▸ AIM OF THE EXERCISE:
Copy each line of the material below that includes the string "will".

▸ RECORDS FOR THIS TASK:
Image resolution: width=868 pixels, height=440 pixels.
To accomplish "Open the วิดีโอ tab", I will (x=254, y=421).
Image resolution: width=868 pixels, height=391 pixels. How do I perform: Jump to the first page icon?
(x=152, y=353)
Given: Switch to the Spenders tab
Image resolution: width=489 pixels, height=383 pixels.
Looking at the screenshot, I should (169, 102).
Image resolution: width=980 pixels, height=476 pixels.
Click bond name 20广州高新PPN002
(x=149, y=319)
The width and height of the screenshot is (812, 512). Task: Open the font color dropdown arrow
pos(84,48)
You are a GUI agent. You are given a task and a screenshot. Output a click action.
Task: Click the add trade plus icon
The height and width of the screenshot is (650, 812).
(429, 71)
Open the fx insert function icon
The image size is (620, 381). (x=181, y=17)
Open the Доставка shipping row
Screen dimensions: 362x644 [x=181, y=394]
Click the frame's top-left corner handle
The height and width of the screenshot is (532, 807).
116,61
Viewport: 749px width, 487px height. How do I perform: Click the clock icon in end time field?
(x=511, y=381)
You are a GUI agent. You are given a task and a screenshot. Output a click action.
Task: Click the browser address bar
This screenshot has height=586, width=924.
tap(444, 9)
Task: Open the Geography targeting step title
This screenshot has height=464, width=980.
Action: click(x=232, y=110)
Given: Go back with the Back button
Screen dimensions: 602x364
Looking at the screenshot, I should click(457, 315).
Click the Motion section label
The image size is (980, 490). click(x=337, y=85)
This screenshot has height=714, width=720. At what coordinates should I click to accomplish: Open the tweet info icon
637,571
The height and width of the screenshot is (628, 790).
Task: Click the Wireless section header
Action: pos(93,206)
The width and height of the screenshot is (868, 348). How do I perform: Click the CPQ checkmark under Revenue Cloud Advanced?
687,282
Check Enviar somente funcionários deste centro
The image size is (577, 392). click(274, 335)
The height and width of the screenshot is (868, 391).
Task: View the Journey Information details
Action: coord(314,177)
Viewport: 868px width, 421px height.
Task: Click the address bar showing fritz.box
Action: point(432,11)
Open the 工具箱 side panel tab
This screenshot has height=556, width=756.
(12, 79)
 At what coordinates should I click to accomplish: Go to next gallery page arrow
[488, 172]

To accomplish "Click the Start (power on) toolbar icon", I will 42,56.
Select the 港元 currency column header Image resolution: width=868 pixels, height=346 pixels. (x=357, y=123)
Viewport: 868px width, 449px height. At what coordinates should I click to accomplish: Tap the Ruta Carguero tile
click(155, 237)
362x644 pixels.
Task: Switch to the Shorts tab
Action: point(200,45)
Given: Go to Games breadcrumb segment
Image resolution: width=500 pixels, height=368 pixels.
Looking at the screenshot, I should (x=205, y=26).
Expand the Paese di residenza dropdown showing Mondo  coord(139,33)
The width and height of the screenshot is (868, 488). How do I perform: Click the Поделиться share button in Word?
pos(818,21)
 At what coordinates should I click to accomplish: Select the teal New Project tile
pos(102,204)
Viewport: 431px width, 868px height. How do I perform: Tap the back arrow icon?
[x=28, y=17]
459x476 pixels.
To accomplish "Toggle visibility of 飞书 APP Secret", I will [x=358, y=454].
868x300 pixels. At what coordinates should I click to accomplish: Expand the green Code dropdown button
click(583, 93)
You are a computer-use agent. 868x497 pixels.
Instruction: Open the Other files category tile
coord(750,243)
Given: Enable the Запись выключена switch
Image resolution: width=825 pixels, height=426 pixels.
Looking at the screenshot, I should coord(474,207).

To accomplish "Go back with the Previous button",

▸ OUTPUT OF THE TASK:
To accomplish "Open the วิดีโอ tab", I will (x=254, y=421).
To accomplish "Click the Start (power on) toolbar icon", I will 42,56.
To accomplish "Toggle visibility of 飞书 APP Secret", I will [x=358, y=454].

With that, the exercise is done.